Material provided:
——————————

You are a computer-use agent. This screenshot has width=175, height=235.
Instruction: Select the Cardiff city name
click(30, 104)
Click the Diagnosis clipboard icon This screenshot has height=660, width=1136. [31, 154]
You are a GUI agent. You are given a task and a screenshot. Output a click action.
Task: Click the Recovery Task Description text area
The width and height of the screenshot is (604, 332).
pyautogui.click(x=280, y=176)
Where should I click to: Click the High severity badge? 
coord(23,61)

——————————

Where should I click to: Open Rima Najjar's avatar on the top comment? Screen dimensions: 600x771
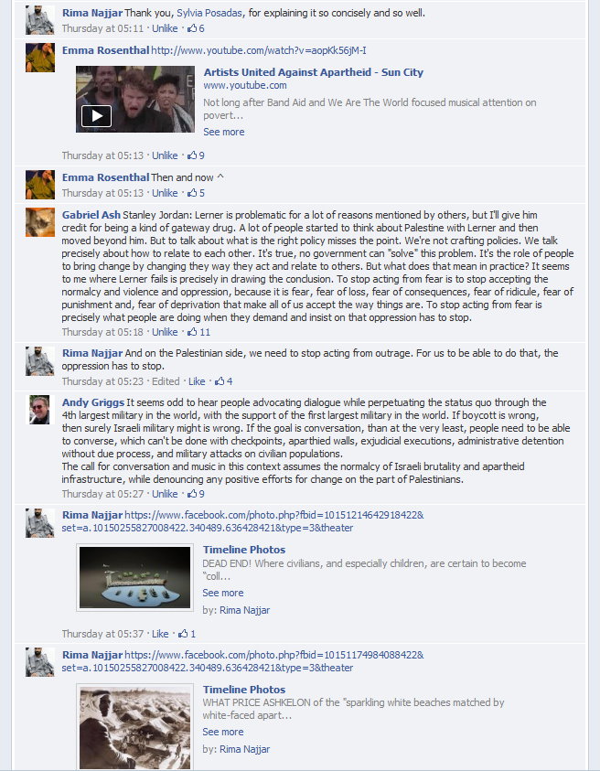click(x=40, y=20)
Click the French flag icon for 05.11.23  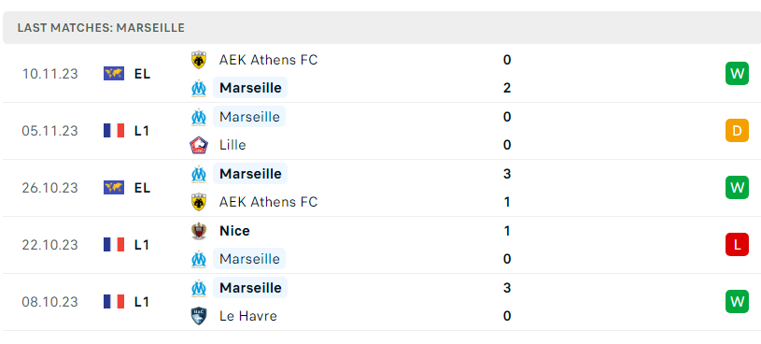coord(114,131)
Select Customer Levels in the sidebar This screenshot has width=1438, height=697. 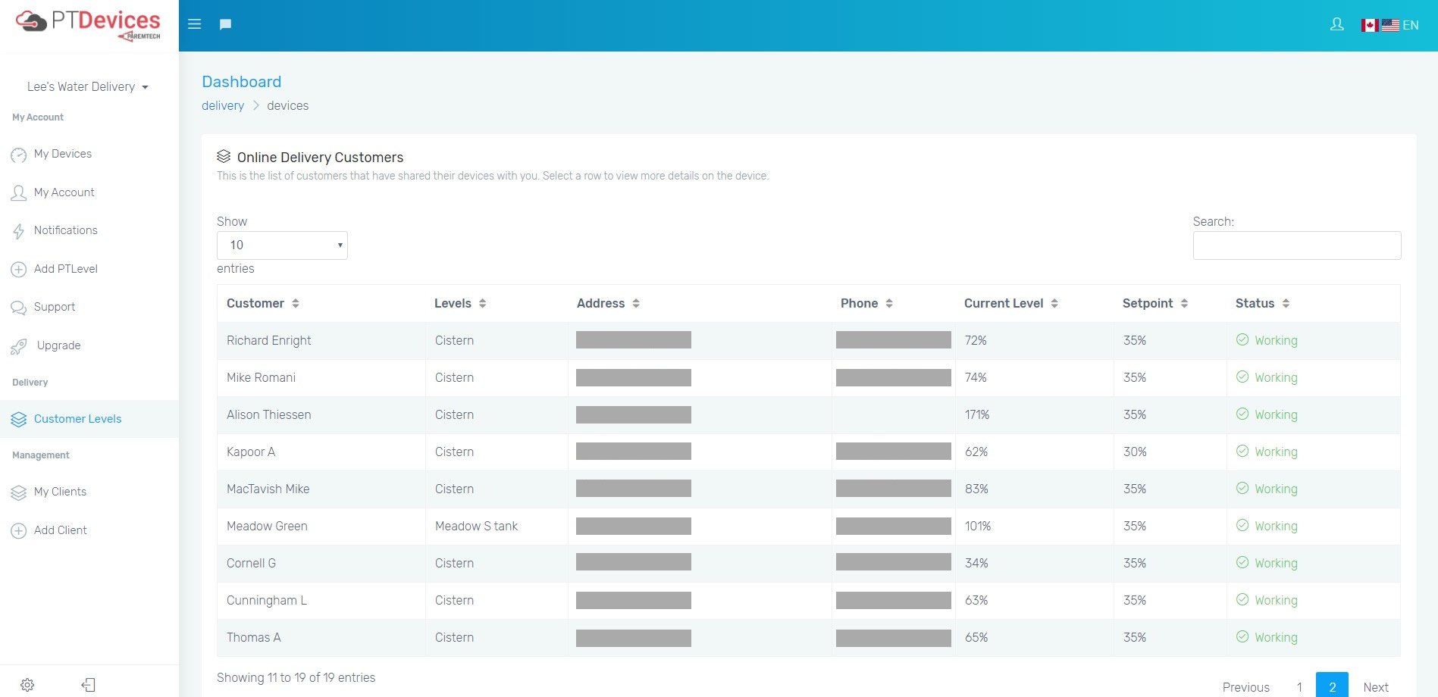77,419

——————————

Work order:
Every line above with the string "agent" in it needs to be copied.

Answer to this problem:
You are a computer-use agent. This screenshot has width=175, height=235.
You are a GUI agent. You are given a task and a screenshot. Output a click action.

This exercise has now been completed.